Copy the listing below word for word, everything from the line containing "Open the watermark (水印) tool" down to the line containing "Action: pyautogui.click(x=971, y=23)", including both of those lines.
******************************
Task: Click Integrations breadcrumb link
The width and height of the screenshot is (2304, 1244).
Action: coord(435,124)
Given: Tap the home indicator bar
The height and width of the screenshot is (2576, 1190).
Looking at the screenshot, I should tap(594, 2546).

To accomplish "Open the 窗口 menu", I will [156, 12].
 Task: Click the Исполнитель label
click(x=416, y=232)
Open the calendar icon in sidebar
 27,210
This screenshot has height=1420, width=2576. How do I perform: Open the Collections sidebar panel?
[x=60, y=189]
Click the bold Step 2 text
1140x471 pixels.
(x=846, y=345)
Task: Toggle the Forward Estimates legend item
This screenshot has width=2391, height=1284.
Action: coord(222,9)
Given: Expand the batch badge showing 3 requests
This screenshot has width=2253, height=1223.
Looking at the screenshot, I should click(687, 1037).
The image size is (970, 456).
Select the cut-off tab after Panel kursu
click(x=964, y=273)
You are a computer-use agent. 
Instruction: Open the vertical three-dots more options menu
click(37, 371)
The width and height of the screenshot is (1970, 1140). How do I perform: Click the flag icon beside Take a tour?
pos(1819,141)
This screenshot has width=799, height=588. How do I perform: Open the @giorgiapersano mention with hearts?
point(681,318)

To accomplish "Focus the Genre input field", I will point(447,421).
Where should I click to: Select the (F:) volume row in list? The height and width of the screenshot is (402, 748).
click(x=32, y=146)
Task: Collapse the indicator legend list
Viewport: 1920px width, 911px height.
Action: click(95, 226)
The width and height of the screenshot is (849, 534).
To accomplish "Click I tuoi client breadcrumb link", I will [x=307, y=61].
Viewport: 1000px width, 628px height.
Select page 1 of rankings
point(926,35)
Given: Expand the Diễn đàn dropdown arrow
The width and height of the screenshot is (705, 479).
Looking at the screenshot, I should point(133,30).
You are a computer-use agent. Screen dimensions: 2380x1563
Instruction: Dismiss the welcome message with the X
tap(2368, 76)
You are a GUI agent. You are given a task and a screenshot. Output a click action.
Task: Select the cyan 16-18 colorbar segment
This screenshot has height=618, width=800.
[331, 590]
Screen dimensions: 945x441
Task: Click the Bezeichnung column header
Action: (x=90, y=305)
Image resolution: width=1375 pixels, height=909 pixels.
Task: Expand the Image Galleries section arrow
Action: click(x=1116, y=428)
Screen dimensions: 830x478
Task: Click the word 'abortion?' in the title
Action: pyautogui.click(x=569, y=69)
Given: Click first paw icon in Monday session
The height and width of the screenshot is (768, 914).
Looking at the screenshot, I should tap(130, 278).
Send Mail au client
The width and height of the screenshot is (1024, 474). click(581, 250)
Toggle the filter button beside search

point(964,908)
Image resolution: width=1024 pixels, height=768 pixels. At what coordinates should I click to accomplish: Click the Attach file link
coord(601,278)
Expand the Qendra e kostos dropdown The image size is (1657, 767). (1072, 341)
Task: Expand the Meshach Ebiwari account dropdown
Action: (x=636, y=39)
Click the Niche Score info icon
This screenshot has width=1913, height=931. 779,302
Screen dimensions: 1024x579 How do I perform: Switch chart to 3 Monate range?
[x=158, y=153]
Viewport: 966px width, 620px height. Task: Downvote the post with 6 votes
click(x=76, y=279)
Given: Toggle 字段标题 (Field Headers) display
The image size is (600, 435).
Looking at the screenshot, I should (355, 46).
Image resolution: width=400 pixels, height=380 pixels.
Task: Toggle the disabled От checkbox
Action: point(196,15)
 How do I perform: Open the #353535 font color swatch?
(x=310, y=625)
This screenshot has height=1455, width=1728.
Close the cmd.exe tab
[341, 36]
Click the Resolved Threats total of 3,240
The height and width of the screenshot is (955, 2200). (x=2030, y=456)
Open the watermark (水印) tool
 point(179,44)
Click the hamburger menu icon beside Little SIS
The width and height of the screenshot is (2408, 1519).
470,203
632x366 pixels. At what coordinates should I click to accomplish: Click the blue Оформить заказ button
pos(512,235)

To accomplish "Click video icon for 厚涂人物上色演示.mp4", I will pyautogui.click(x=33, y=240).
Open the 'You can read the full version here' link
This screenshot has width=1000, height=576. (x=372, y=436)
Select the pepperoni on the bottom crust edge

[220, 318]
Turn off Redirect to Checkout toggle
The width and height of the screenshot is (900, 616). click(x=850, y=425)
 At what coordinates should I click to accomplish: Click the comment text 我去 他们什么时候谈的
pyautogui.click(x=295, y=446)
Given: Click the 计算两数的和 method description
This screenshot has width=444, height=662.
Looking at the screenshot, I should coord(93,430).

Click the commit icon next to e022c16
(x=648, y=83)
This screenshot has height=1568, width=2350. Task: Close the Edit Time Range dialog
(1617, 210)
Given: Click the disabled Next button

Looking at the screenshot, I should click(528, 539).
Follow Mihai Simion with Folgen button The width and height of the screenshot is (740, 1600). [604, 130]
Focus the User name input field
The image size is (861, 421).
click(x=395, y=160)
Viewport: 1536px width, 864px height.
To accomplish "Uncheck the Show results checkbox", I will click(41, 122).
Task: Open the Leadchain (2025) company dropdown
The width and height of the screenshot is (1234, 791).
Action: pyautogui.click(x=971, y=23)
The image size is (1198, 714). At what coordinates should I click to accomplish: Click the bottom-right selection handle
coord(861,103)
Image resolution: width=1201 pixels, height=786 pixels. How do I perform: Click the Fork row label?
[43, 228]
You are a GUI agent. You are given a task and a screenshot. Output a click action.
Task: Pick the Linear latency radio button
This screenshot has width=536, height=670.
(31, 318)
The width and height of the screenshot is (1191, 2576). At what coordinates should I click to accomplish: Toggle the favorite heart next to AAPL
******************************
## Written response
Open the watermark (水印) tool
 point(179,44)
Click the hamburger menu icon beside Little SIS
The width and height of the screenshot is (2408, 1519).
470,203
632x366 pixels. At what coordinates should I click to accomplish: Click the blue Оформить заказ button
pos(512,235)

To accomplish "Click video icon for 厚涂人物上色演示.mp4", I will pyautogui.click(x=33, y=240).
Open the 'You can read the full version here' link
This screenshot has width=1000, height=576. (x=372, y=436)
Select the pepperoni on the bottom crust edge

[220, 318]
Turn off Redirect to Checkout toggle
The width and height of the screenshot is (900, 616). click(x=850, y=425)
 At what coordinates should I click to accomplish: Click the comment text 我去 他们什么时候谈的
pyautogui.click(x=295, y=446)
Given: Click the 计算两数的和 method description
This screenshot has width=444, height=662.
Looking at the screenshot, I should coord(93,430).

Click the commit icon next to e022c16
(x=648, y=83)
This screenshot has height=1568, width=2350. Task: Close the Edit Time Range dialog
(1617, 210)
Given: Click the disabled Next button

Looking at the screenshot, I should click(528, 539).
Follow Mihai Simion with Folgen button The width and height of the screenshot is (740, 1600). [604, 130]
Focus the User name input field
The image size is (861, 421).
click(x=395, y=160)
Viewport: 1536px width, 864px height.
To accomplish "Uncheck the Show results checkbox", I will click(41, 122).
Task: Open the Leadchain (2025) company dropdown
The width and height of the screenshot is (1234, 791).
Action: pyautogui.click(x=971, y=23)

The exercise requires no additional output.